* TEXT BLOCK:
▬▬▬

When Eric Steger won the Indiana Open last month, his victory wasn’t the only aspect that made the day special.
Forty years earlier, his father Scott Steger also won the Indiana Open. In the 105 years the tournament has been held in Indiana, there has not been a father and son to share the titles.
“It’s a cool record to have. We’ve got a ton of support from his friends. Everybody from all of his friends and my friends. It’s been a neat deal,” Steger said.
Steger scored 13-under par for three rounds of 71, 65, and 67, totaling to 203 strokes at Rock Hollow in Peru. In 1980, Scott’s winning score was 285 (69, 74, 73, 69), three-under par, at Golf Club of Indiana in Lebanon.
“My wins were so long ago. So many things have happened … For it to come back full circle 40 years later is neat to see,” Scott said.
In addition to winning the Indiana Open, Steger and Scott both have won the Indiana Amateur tournament. Steger took the title in 2010 at the Country Club of Indianapolis (CCI) with a score of 277. Scott won in 1975 at 290, which was two-over par. At the time, Scott’s score was the highest-winning score for the state amateur division.

▬▬▬

* GIVEN RECORDS:
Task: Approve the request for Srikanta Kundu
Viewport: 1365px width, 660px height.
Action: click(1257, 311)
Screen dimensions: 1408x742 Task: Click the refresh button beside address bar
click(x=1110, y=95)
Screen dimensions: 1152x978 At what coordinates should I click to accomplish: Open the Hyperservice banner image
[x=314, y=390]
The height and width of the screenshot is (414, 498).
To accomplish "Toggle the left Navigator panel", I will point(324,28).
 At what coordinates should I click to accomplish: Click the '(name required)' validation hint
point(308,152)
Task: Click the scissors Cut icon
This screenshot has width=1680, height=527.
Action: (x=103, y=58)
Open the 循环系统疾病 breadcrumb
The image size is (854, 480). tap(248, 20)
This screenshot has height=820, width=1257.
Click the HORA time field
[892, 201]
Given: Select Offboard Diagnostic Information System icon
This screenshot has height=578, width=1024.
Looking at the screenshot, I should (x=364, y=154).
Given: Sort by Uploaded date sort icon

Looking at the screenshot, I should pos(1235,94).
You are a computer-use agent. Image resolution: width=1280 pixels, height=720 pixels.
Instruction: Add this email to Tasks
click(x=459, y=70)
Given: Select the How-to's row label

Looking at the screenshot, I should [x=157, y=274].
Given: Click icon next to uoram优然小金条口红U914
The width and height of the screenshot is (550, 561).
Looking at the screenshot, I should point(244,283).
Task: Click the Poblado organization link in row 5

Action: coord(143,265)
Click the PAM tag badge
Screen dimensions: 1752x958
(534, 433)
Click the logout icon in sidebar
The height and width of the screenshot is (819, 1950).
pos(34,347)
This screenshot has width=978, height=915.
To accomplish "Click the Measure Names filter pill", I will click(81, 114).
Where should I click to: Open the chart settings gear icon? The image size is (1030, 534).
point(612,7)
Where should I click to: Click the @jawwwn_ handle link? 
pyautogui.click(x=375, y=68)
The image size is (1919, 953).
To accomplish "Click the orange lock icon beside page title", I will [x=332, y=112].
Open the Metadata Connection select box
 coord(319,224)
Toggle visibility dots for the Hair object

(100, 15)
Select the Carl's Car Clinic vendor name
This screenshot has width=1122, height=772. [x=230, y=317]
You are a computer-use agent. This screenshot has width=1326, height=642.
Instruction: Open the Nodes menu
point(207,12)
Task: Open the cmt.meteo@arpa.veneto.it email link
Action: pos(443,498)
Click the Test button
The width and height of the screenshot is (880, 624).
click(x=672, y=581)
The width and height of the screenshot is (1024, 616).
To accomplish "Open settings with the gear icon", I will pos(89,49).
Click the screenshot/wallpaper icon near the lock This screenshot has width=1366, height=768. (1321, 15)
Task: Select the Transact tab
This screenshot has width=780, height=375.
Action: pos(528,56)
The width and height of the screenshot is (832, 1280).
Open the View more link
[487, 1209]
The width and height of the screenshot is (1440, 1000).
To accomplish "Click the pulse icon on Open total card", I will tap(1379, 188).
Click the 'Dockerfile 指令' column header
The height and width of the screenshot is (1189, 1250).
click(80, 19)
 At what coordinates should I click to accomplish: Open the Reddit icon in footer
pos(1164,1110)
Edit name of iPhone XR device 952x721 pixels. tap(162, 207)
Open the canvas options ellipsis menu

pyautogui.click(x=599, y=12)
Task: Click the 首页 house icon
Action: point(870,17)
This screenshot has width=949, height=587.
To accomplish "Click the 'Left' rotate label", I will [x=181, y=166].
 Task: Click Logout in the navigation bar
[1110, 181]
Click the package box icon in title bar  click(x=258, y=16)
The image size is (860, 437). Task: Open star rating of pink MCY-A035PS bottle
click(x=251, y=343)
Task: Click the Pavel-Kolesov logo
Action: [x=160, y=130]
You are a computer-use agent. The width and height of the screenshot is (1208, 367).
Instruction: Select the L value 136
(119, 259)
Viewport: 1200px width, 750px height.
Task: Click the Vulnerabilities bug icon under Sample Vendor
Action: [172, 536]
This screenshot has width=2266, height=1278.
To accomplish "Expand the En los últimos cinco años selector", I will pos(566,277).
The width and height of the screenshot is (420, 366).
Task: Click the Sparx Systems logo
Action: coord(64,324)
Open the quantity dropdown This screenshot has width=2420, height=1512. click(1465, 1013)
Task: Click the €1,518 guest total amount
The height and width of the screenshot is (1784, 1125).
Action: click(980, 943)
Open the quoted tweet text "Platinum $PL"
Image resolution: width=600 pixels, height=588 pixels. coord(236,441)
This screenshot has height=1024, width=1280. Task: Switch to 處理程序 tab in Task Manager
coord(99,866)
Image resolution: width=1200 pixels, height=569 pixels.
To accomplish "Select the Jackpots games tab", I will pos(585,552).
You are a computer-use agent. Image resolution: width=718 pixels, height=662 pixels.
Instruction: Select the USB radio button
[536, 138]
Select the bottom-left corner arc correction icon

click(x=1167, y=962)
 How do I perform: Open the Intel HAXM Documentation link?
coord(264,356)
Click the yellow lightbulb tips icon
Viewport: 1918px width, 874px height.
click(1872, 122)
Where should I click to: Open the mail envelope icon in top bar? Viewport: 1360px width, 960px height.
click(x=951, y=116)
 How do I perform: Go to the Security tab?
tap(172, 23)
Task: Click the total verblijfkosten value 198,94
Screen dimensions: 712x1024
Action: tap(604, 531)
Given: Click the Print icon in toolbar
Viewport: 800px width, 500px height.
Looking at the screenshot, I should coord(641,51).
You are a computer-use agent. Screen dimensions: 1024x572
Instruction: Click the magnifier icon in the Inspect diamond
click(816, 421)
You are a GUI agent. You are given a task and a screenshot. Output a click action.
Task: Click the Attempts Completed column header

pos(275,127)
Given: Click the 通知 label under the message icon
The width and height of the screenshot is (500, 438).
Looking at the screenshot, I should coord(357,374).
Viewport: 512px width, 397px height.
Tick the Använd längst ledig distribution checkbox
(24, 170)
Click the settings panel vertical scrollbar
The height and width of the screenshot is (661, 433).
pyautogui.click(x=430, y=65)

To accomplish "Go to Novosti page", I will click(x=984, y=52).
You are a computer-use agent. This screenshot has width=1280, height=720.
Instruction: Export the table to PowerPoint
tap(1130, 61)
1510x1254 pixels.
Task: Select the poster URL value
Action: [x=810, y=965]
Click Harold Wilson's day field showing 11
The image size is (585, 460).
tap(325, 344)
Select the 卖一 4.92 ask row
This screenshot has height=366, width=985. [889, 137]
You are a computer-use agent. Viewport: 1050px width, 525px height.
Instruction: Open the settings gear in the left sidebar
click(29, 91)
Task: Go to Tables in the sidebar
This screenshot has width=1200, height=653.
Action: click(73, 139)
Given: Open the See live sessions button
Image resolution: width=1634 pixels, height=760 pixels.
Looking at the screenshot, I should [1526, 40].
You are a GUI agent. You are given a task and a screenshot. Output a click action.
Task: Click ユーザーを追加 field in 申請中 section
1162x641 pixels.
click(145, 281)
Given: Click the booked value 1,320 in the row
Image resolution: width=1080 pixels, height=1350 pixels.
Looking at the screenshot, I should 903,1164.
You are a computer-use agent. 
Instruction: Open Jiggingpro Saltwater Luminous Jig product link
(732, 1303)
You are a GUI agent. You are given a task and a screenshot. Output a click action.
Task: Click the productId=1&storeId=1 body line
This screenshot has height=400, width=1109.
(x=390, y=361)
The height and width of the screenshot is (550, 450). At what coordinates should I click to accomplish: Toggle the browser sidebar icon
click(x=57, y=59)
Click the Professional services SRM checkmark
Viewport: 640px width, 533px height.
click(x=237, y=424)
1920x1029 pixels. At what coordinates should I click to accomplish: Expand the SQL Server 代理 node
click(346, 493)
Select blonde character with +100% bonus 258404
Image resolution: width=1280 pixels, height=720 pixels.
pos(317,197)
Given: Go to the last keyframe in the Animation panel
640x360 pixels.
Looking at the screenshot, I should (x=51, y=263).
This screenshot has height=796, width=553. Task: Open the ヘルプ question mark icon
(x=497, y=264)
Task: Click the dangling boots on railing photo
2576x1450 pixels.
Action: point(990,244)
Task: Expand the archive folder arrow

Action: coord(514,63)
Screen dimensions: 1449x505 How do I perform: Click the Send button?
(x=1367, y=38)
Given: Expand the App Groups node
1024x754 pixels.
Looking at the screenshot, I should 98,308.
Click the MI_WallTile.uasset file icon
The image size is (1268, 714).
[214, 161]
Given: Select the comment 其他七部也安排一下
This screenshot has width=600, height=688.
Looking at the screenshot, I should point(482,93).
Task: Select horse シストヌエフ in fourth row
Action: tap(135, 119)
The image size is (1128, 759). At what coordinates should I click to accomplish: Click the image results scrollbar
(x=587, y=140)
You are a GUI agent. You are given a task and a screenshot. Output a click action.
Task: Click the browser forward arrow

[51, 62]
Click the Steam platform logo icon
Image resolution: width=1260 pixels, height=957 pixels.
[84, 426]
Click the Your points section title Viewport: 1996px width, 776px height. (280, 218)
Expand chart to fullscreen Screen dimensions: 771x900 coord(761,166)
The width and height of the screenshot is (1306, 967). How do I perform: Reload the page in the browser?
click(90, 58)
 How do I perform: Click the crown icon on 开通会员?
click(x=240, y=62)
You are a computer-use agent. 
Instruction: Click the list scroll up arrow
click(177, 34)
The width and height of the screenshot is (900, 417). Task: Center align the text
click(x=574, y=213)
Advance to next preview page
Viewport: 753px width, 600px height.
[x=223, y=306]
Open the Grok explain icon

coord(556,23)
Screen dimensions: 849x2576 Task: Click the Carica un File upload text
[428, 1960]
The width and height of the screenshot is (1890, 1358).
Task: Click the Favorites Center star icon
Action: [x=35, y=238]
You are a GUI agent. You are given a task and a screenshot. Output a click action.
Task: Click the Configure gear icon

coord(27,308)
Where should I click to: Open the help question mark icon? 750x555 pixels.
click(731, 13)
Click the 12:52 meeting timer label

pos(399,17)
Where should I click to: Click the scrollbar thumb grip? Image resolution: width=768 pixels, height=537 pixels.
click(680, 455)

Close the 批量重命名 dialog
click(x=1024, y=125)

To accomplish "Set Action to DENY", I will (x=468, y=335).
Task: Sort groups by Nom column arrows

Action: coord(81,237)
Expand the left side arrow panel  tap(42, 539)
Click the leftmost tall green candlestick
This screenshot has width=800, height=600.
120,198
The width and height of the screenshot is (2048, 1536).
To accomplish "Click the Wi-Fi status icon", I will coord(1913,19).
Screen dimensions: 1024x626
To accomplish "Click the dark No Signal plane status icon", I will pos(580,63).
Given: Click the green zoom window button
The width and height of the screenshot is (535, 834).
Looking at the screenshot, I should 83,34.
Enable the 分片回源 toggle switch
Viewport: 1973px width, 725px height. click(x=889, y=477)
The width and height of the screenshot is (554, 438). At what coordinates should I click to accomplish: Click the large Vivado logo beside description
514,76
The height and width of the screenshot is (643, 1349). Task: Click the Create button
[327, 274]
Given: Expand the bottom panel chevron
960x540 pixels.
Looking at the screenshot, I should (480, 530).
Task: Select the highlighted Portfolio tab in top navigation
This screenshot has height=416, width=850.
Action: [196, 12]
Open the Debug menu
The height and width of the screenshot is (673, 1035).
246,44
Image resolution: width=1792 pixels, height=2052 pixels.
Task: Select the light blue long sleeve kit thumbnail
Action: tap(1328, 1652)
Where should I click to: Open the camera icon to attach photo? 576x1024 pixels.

▬▬▬

* TASK 1: Say whether each statement agrees with the Indiana Open article, answering yes or no and quoting the deciding words: (a) Scott Steger won the Indiana Open at Golf Club of Indiana in Lebanon; (b) Eric Steger won the Indiana Amateur in 2010 with a score of 290; (c) Eric Steger's Indiana Open victory totaled 203 strokes.
* TASK 2: Retype everything in the Indiana Open article from "When Eric Steger" down to "Indiana in Lebanon.".

* EXERCISE OUTPUT 1:
(a) Yes: "In 1980, Scott’s winning score was 285 (69, 74, 73, 69), three-under par, at Golf Club of Indiana in Lebanon."
(b) No: "Steger took the title in 2010 at the Country Club of Indianapolis (CCI) with a score of 277."
(c) Yes: "totaling to 203 strokes at Rock Hollow in Peru."

* EXERCISE OUTPUT 2:
When Eric Steger won the Indiana Open last month, his victory wasn’t the only aspect that made the day special.
Forty years earlier, his father Scott Steger also won the Indiana Open. In the 105 years the tournament has been held in Indiana, there has not been a father and son to share the titles.
“It’s a cool record to have. We’ve got a ton of support from his friends. Everybody from all of his friends and my friends. It’s been a neat deal,” Steger said.
Steger scored 13-under par for three rounds of 71, 65, and 67, totaling to 203 strokes at Rock Hollow in Peru. In 1980, Scott’s winning score was 285 (69, 74, 73, 69), three-under par, at Golf Club of Indiana in Lebanon.